A white custodian, who said he was the victim of racial discrimination by the Lorain City School District, has now filed a federal civil rights complaint.
Billy Kopp said a coworker sent him a plastic black gorilla through the inter-district mail system in 2014. Kopp took it as a racist disapproval of his relationship with a black woman.
“It makes me sick to my stomach,” Kopp said.
But when he reported the incident to a supervisor, the 20-year district veteran said the complaint was brushed off. He was fired a few months later, Kopp believes, because he complained.
“I know I got fired because I complained about this,” Kopp said.
And in a new federal civil rights complaint filed in Cleveland, Kopp’s lawyer Avery Friedman claims the termination, for overstating overtime, was actually retaliation. He said Kopp had few prior disciplinary issues two decades of employment.

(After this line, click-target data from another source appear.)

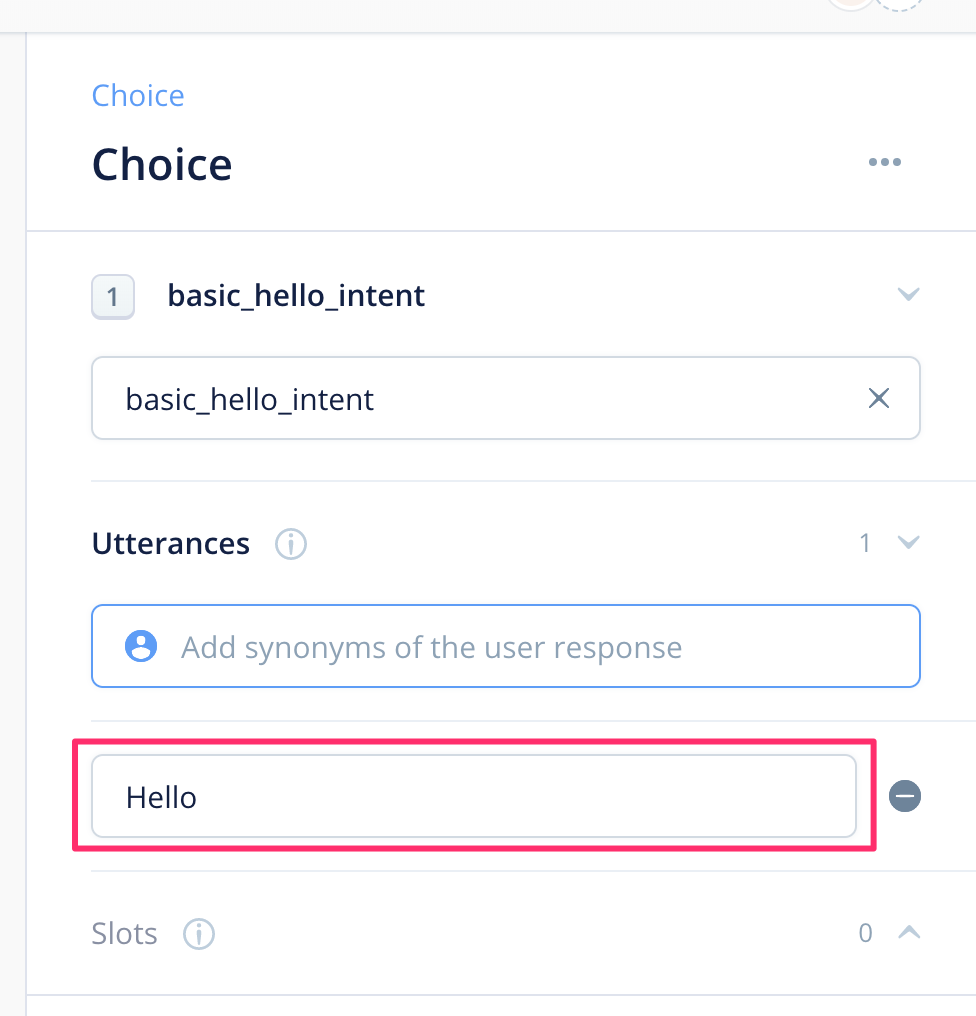976x1016 pixels.
Task: Click the Utterances count number
Action: click(865, 543)
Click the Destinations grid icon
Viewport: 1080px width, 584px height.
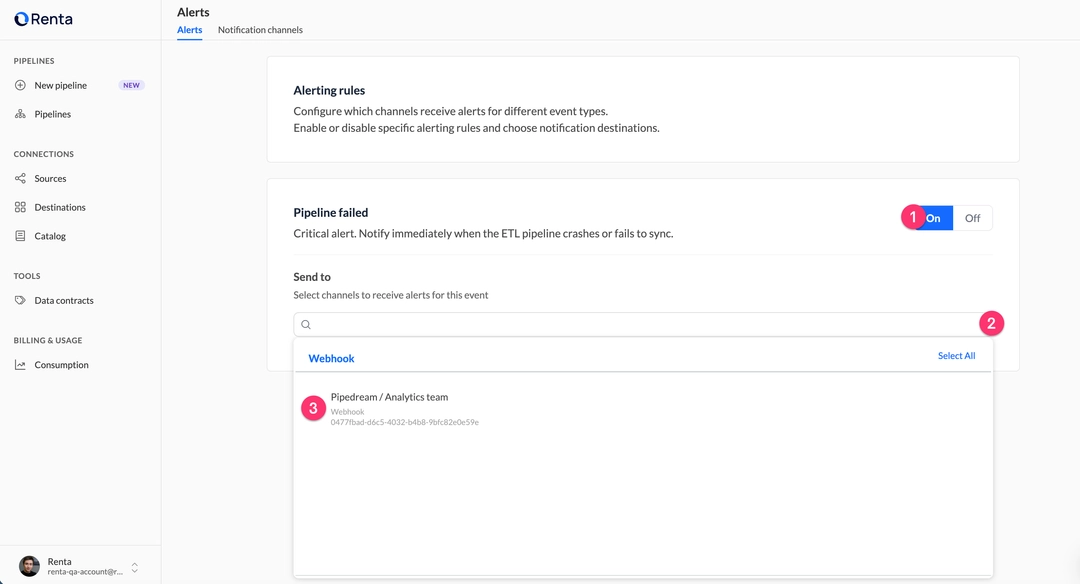coord(19,207)
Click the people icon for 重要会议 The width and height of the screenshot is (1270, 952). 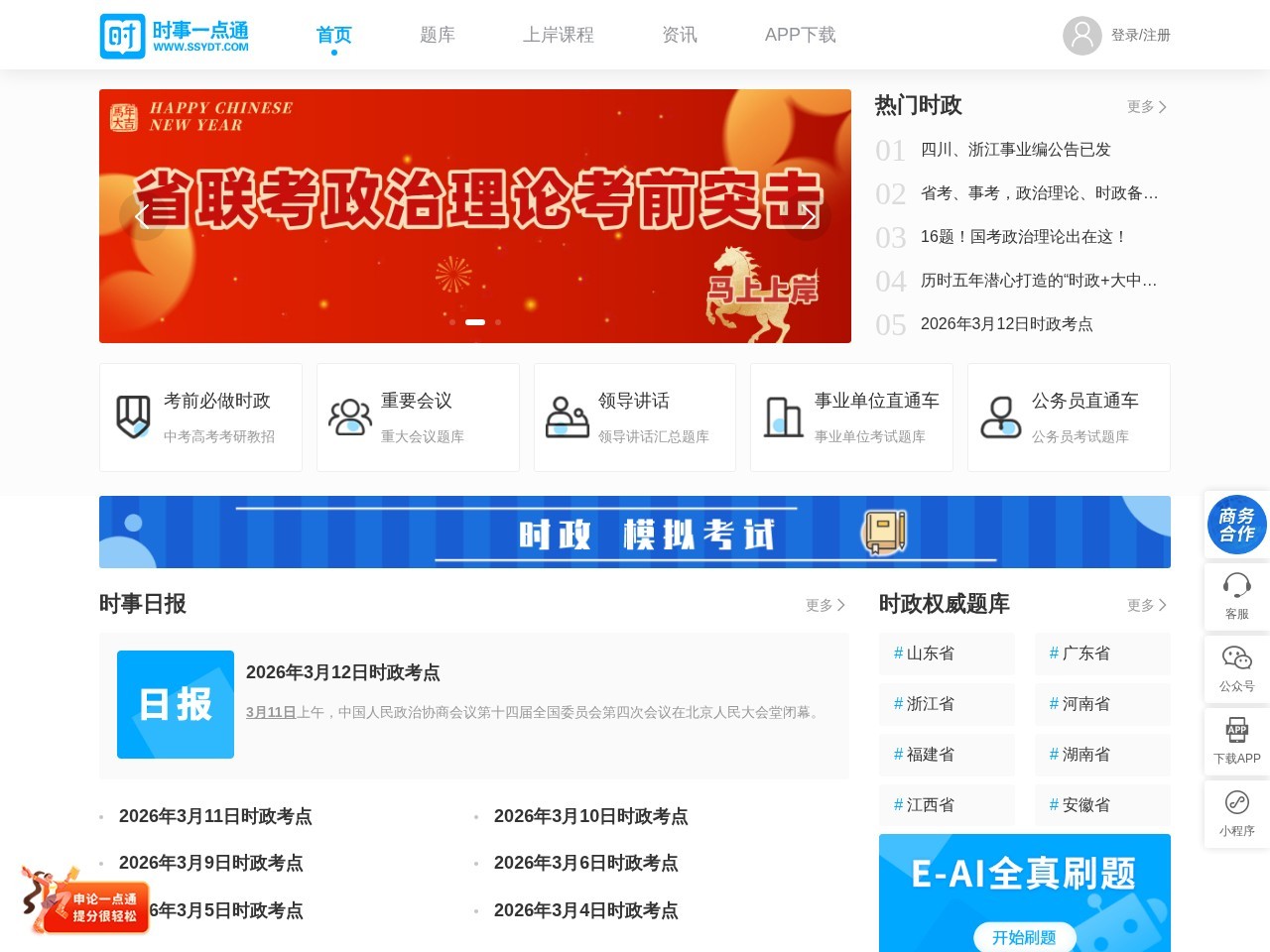[x=349, y=416]
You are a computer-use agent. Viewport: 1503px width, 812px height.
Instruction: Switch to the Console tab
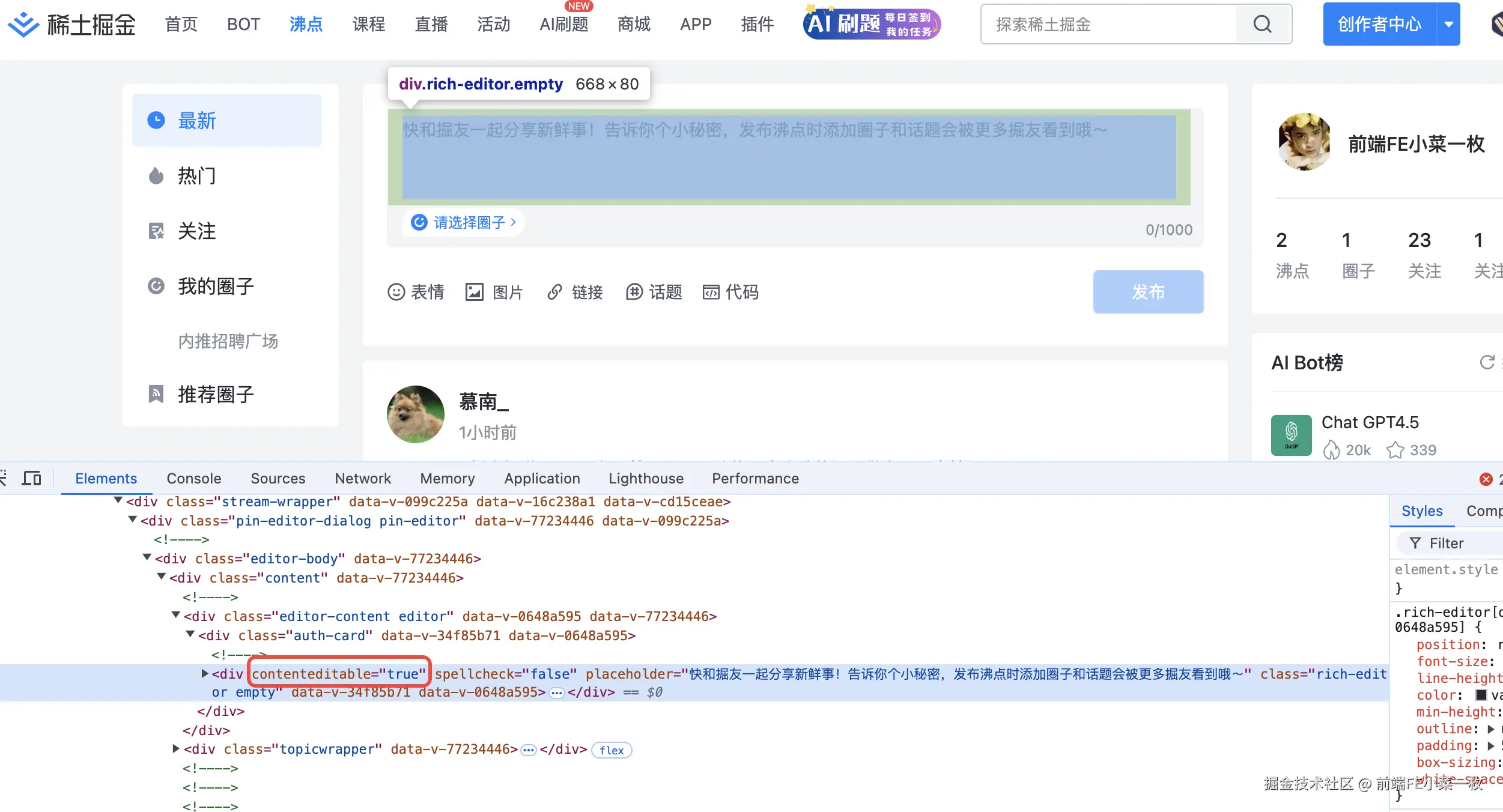pos(193,479)

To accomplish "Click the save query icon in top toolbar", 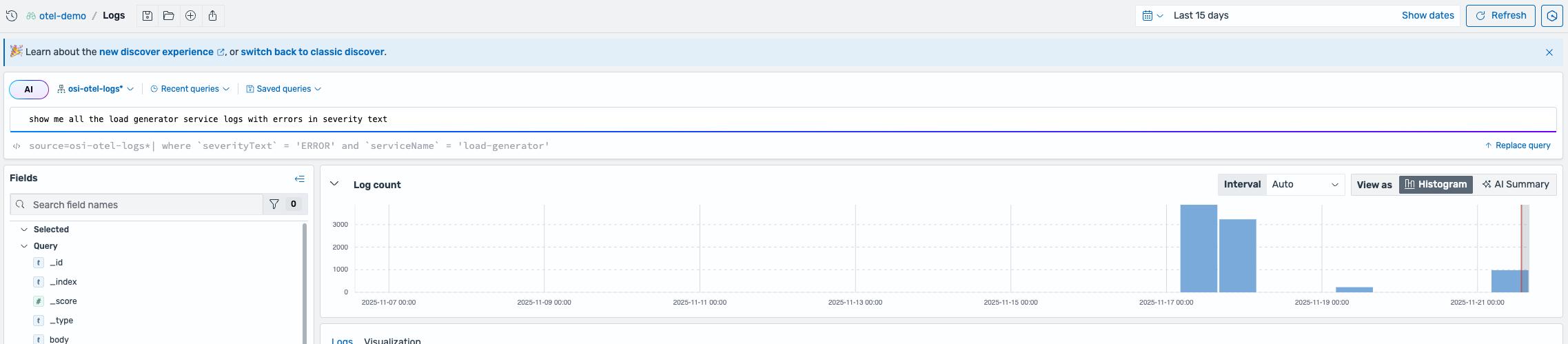I will coord(147,16).
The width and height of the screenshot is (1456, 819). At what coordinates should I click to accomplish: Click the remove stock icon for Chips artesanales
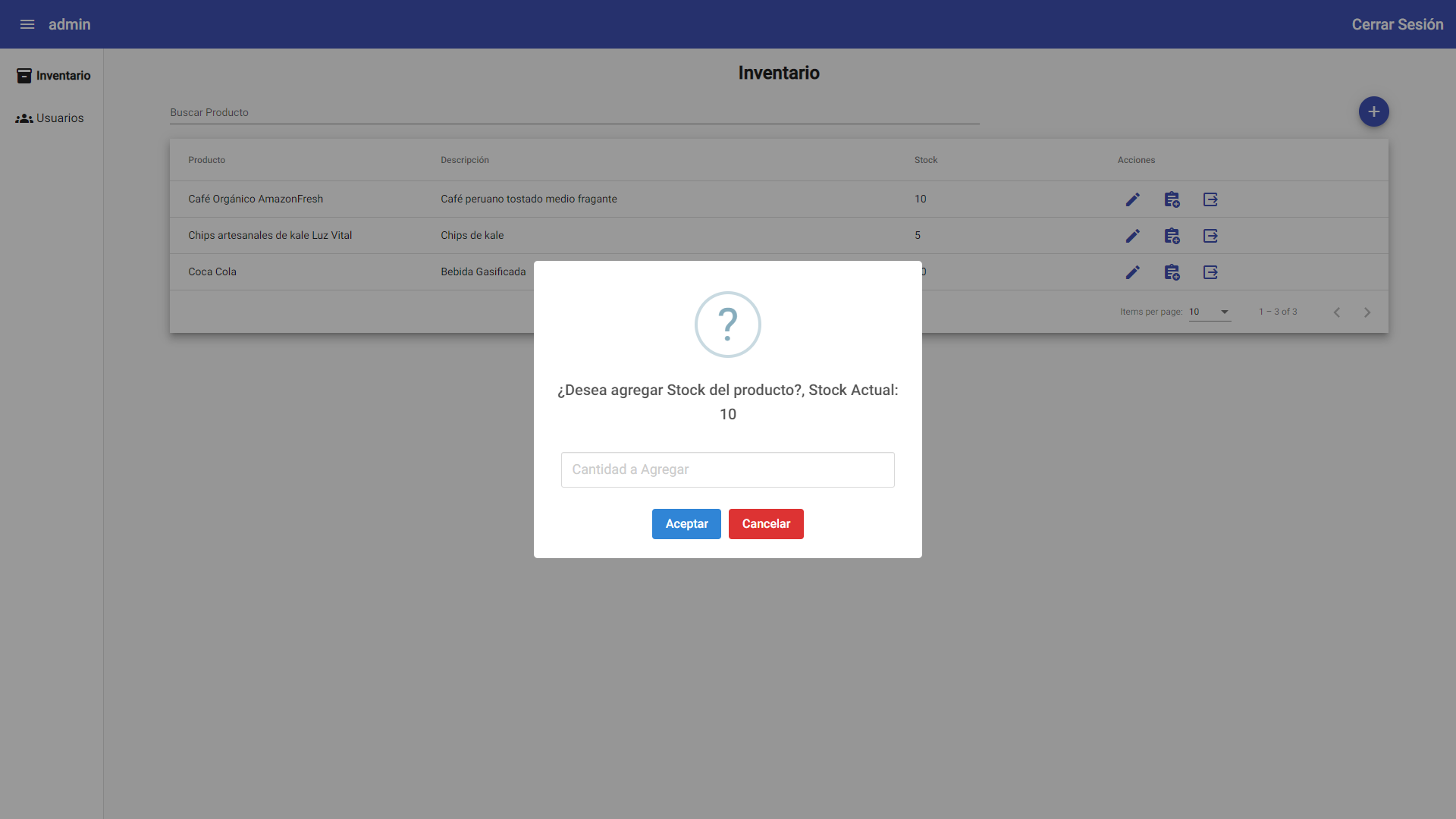pyautogui.click(x=1210, y=235)
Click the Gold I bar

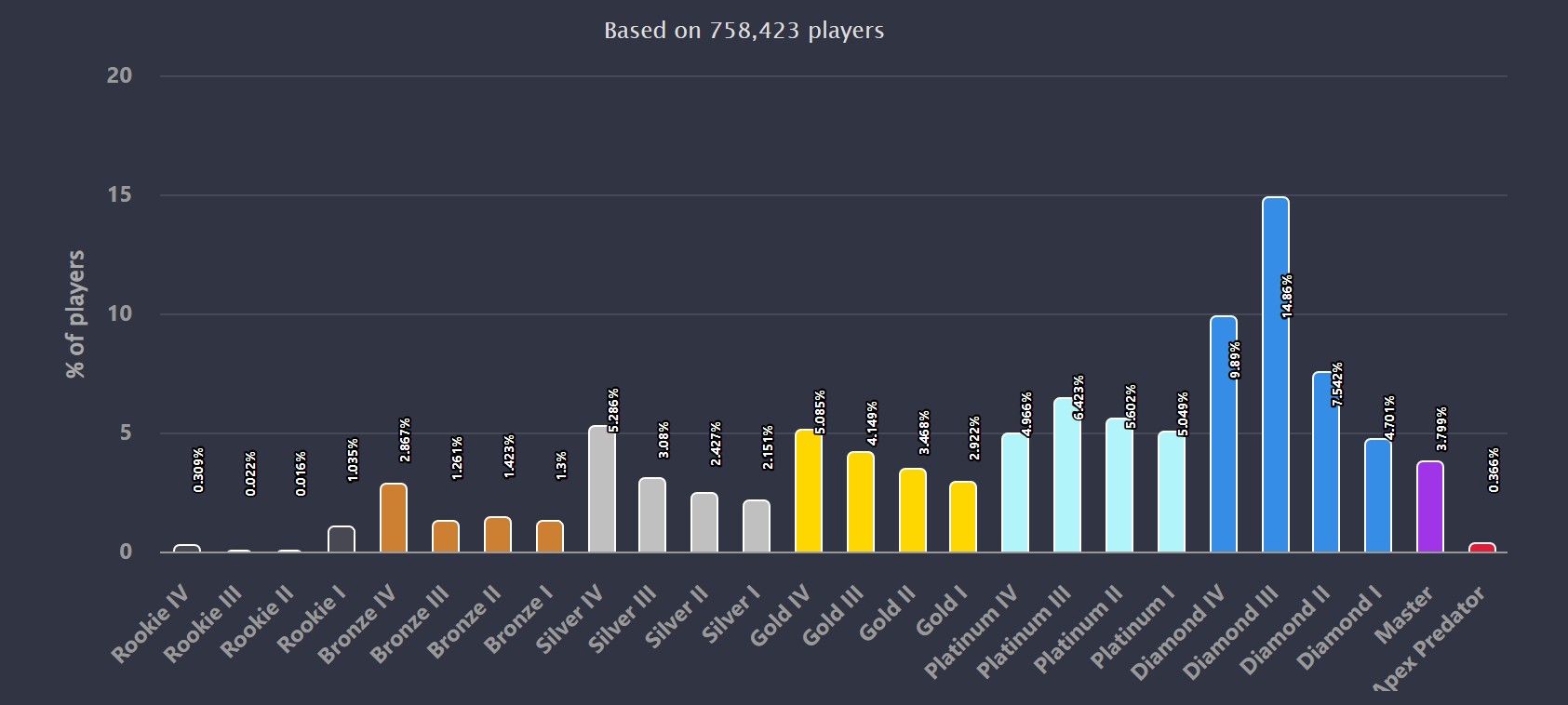coord(963,517)
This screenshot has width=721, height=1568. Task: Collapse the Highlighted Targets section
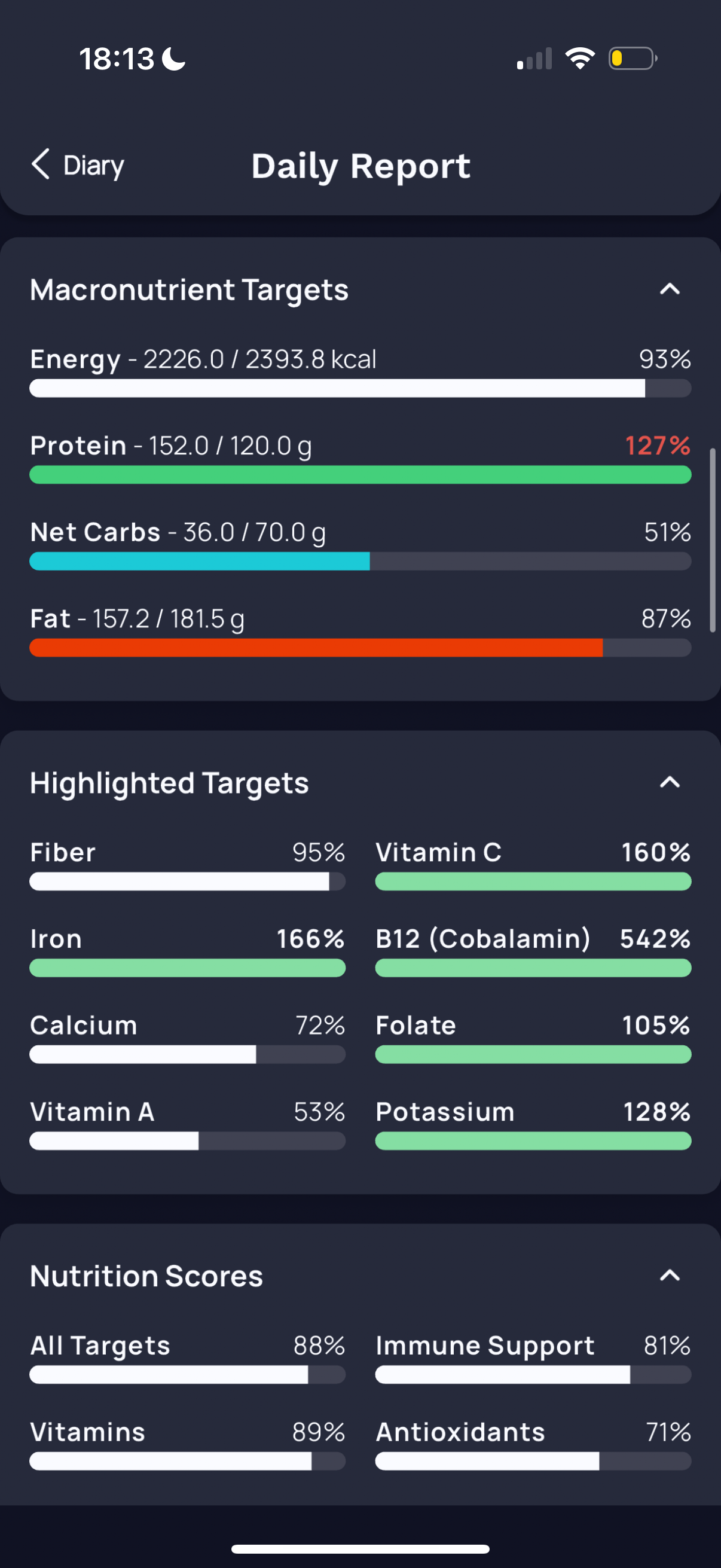coord(670,782)
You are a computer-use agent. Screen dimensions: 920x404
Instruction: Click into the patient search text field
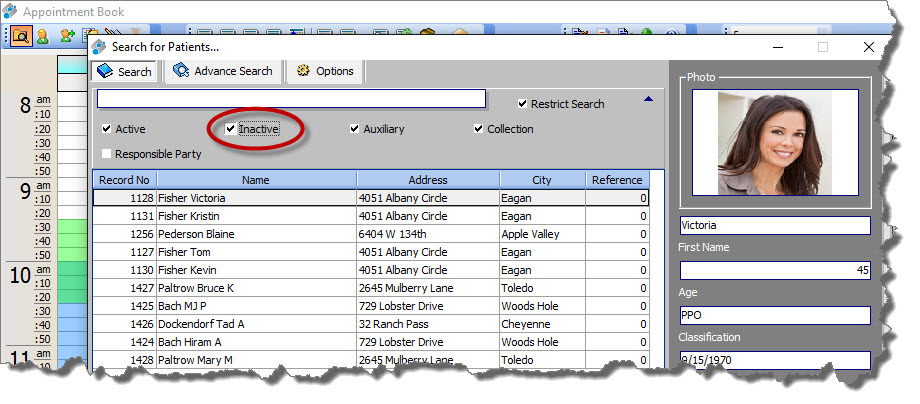coord(290,99)
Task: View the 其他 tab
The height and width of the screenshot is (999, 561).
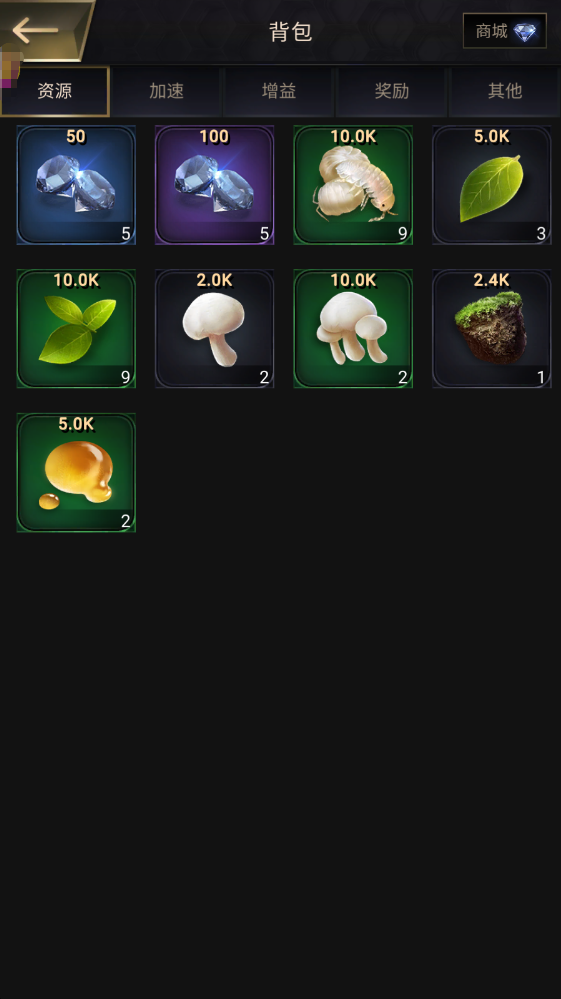Action: pyautogui.click(x=504, y=91)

“Inside our contract, we have progressive steps of discipline,” Kopp explained. "So they go from no steps of discipline just to fire me over an actual mistake on a time card.”
But just two months after getting fired, the district re-hired him, but only on a probationary status making less money. Kopp said, after an EEOC investigation found he had grounds to sue, he’s out to seek justice.
“I’d like to see a few other people get fired and let them see how it feels,” he said.
A Lorain City Schools spokeswoman declined News 5’s on-camera interview request, citing a policy forbidding comment on personnel matters.